Animals obtain nutrients from their diets with these nutrients differentiated into macronutrients versus micronutrients, the former consisting particularly of carbohydrates, protein, and fats as well as dietary fiber, and the latter consisting particularly of vitamins and minerals.

This page contains the following terms: Calorie, Carbohydrate (dietary), Sugar, Moiety, Sucrose, Fructose, High-fructose corn syrup, Complex carbohydrates, Polysaccharide, Starch, Dietary fiber, Insoluble fiber, Soluble fiber, Protein (dietary), Essential amino acids



Calorie

Amount of energy required to raise one-thousand grams of water by one degree Celsius.
A Calorie is a basic unit of measurement of the energy content of foods. It is not, however, a unit of measurement usually used in scientific discourse. Instead, one employs "calorie" (with a small "c", a.k.a., "small calorie"), which actually is a unit that is exactly one-thousand-fold smaller than "Calorie" (with a big "C", a.k.a., large calorie). Thus, a Calorie (with a big "C") is equal in magnitude to what instead is known as a kilocalorie.

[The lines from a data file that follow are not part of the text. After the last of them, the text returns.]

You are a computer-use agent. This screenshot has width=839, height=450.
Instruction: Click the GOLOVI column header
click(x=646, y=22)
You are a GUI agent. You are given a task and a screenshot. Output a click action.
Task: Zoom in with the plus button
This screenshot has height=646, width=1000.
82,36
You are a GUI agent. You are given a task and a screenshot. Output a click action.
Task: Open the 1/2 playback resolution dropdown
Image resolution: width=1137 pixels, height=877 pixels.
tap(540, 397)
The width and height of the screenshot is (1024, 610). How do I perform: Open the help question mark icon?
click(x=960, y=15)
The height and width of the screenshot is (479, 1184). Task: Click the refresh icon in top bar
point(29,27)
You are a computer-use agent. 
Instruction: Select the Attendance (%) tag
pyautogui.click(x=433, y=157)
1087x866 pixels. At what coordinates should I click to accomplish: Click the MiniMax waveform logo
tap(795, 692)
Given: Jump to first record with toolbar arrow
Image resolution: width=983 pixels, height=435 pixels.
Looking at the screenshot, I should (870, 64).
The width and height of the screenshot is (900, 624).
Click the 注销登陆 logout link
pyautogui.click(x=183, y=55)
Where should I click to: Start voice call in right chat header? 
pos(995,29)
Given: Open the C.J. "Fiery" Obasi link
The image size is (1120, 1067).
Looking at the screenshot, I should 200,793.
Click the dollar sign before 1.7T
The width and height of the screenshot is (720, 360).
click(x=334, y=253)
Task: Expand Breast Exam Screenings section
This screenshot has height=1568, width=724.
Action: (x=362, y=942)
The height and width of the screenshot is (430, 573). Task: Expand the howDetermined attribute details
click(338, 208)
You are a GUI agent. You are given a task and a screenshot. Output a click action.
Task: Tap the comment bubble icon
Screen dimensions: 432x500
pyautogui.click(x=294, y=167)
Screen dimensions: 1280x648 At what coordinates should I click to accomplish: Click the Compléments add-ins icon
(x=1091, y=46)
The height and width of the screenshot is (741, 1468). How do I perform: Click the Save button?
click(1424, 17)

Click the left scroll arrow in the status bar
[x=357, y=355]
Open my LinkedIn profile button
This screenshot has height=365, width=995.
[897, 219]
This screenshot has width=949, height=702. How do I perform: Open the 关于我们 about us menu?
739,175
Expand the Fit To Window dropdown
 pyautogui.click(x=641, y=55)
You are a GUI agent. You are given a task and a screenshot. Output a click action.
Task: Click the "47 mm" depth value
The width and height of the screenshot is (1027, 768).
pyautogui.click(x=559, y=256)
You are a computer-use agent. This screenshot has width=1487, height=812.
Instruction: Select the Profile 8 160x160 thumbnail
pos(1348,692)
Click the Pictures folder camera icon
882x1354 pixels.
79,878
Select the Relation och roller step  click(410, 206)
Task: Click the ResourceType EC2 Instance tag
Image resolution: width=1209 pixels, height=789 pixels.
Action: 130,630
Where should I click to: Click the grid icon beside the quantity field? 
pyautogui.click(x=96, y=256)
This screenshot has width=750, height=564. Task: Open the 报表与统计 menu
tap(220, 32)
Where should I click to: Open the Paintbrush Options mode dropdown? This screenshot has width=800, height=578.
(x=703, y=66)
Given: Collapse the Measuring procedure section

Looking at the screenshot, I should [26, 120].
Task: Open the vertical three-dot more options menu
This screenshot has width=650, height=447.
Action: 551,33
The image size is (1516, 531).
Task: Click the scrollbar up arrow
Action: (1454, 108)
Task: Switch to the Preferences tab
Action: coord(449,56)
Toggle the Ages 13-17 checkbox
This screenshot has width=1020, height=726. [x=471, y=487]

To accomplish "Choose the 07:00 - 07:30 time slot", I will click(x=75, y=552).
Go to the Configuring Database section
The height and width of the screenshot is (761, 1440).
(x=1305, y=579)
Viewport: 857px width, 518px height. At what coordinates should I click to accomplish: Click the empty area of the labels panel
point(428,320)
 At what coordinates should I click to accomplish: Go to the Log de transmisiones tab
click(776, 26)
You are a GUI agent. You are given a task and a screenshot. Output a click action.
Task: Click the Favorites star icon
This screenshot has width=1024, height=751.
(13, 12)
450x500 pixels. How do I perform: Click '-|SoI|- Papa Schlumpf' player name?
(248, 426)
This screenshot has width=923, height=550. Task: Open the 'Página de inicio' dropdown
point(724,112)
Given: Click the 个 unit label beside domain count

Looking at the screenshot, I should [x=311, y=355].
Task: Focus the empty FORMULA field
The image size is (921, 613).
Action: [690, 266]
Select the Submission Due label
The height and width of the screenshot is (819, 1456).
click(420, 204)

The amount of Calories present in the food we consume averages (dry weight) approximately 4 per gram for carbohydrates and protein versus about 9 per gram for fats. Alcohol, that is, ethanol as found in alcoholic beverages, comes in somewhere in the middle, at about 7 Calories per gram.

Thus, on a weight-by-weight basis, fats possess over twice as many Calories as carbohydrates and proteins, while alcohol contains almost twice as many Calories as carbohydrates and proteins. It is important to keep in mind, however, that we mostly don't eat fats, proteins, carbohydrates, or even ethanol in pure forms, though nonetheless foods that are higher in fats generally, simply due to the high caloric content of fats, will be higher in Calories.

Meanwhile, alcoholic beverages are unquestionably not Calorie free, not even counting that Calories typically are present even beyond those found in the ethanol itself.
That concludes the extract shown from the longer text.